<<<<

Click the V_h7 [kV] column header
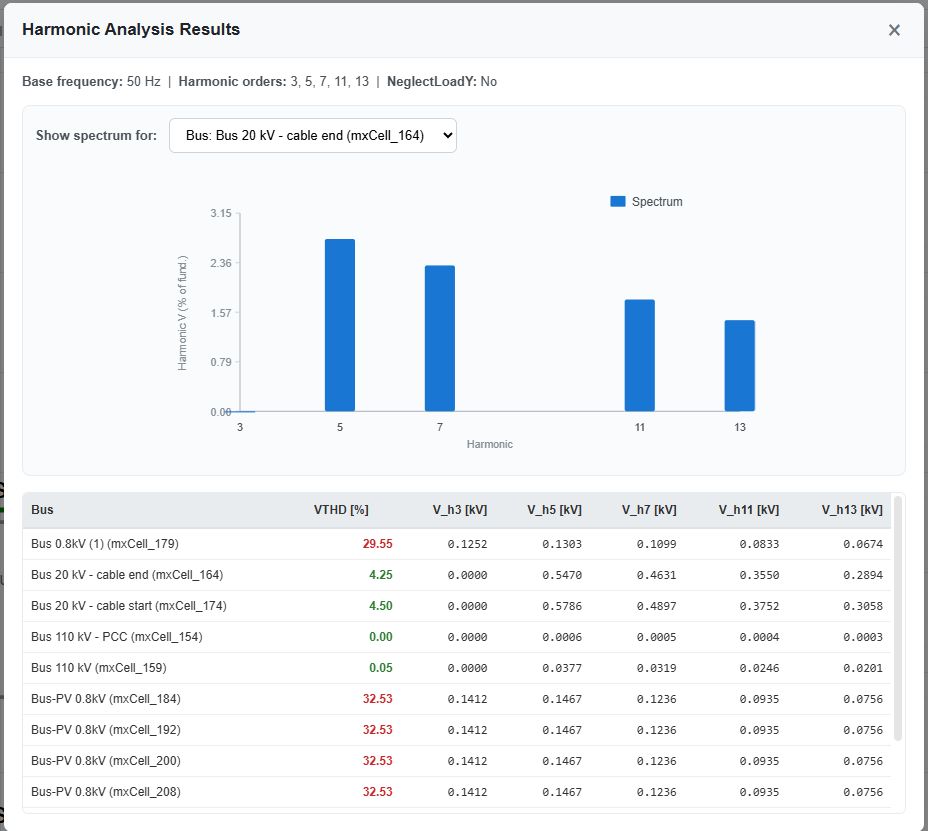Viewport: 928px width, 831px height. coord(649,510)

>>>>
<<<<

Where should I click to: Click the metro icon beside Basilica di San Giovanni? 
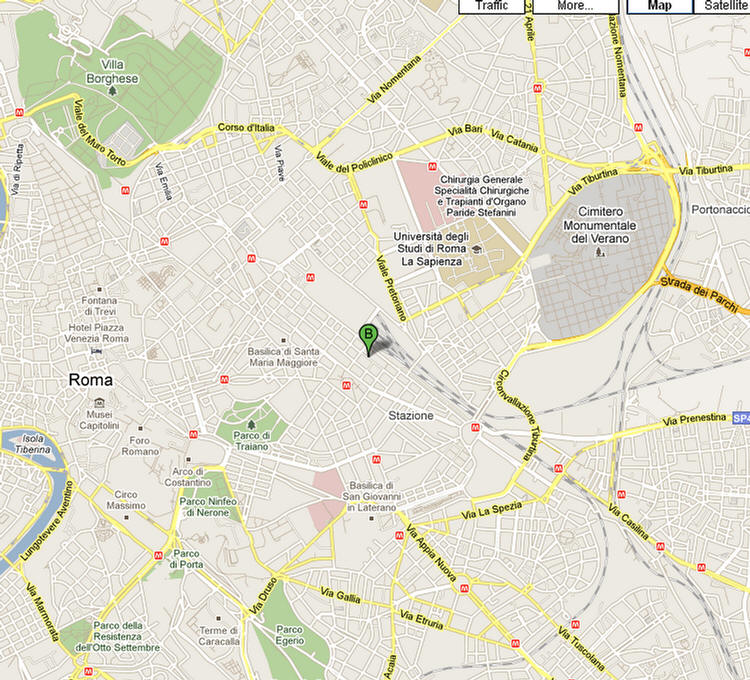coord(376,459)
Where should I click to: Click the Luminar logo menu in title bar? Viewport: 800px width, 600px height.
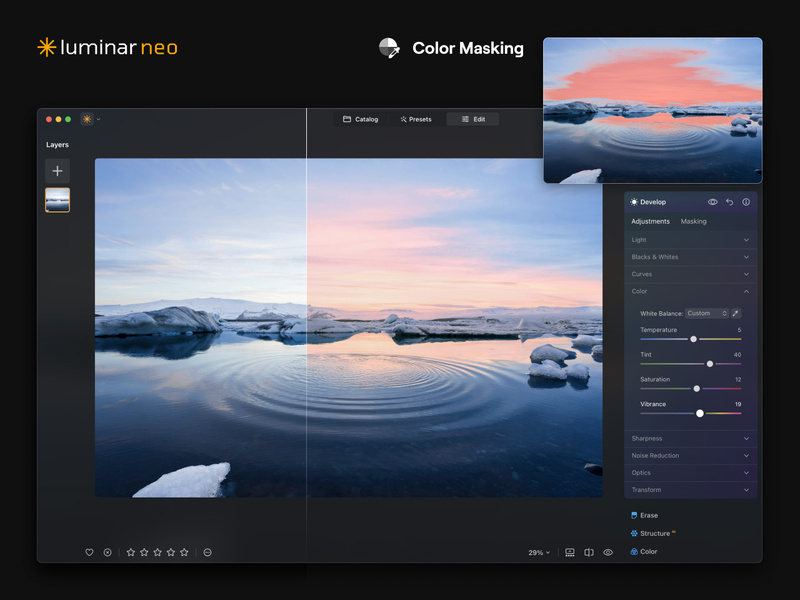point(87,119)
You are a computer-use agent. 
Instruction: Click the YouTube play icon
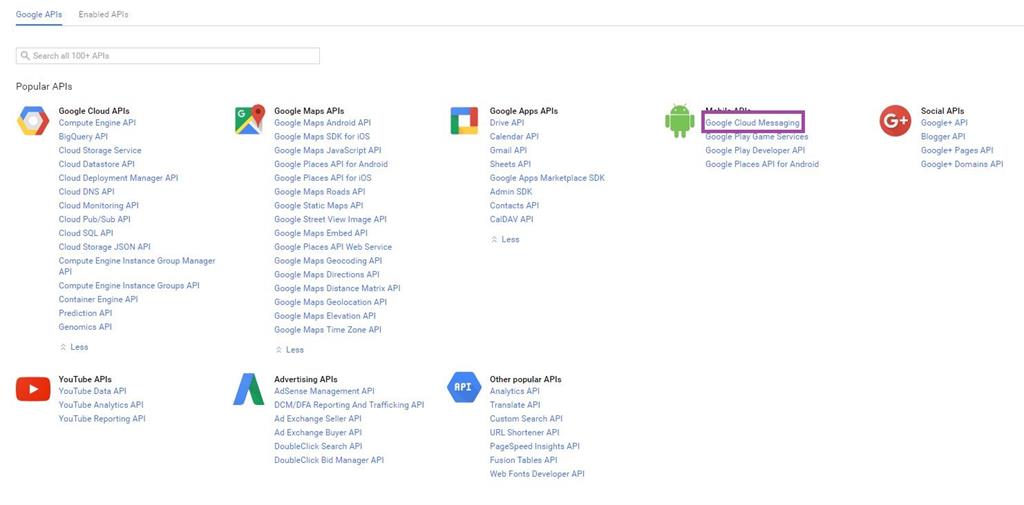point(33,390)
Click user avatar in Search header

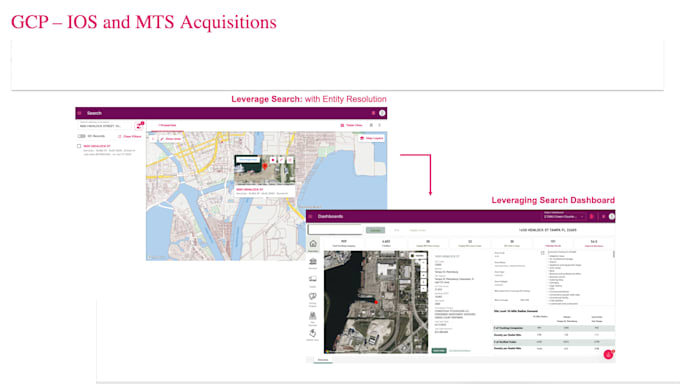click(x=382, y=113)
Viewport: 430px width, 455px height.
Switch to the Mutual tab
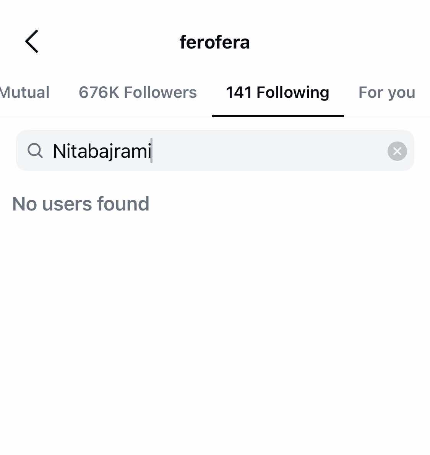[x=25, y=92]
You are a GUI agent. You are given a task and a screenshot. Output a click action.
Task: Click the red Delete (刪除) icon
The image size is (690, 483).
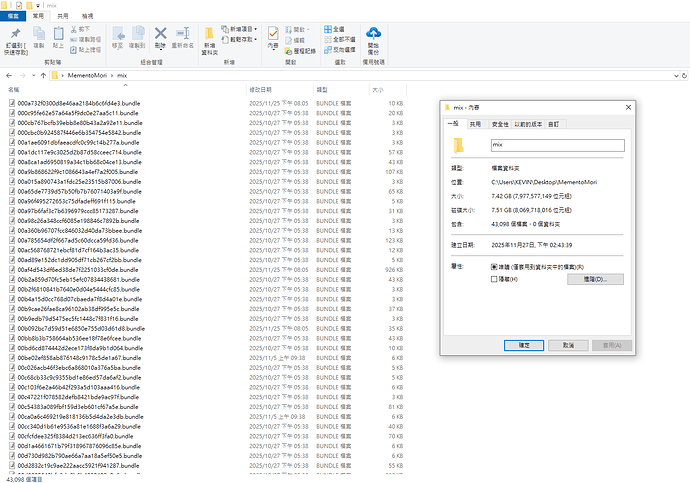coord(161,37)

>>>>

> _WHAT TO PRODUCE_: Every line in the entries above that has the word "agent" should be identified and copied.

> _EXERCISE ANSWER_:
You are a computer-use agent. 
You are a GUI agent. You are given a task and a screenshot. Output a click action.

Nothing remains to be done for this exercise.